**** Extracted data

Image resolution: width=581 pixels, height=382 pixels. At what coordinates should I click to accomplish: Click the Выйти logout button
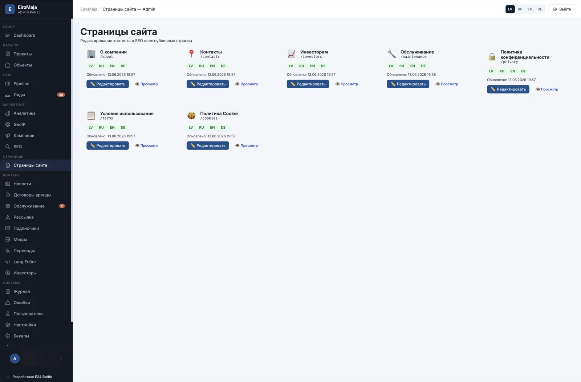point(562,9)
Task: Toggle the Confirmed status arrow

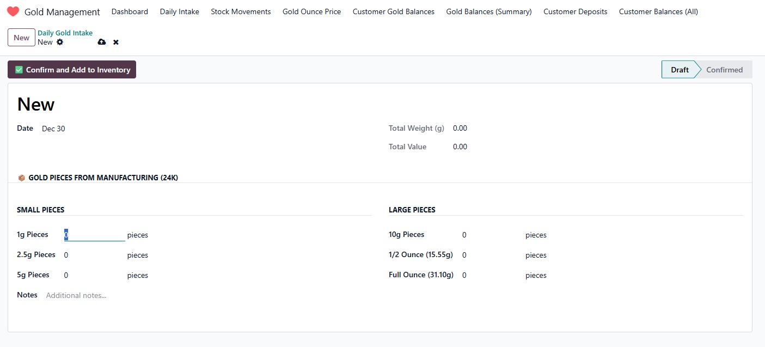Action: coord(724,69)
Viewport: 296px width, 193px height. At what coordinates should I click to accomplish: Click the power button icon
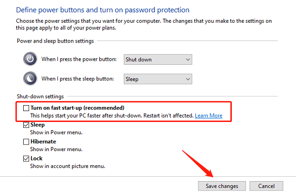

********

=== About this task ===
Omit all images when repeating the data above exactly.

=== Exercise output ===
Image resolution: width=581 pixels, height=382 pixels. At what coordinates should I click to accomplish: Click the Выйти logout button
point(562,9)
Task: Toggle the Confirmed status arrow

Action: coord(724,69)
Viewport: 296px width, 193px height. At what coordinates should I click to accomplish: Click the power button icon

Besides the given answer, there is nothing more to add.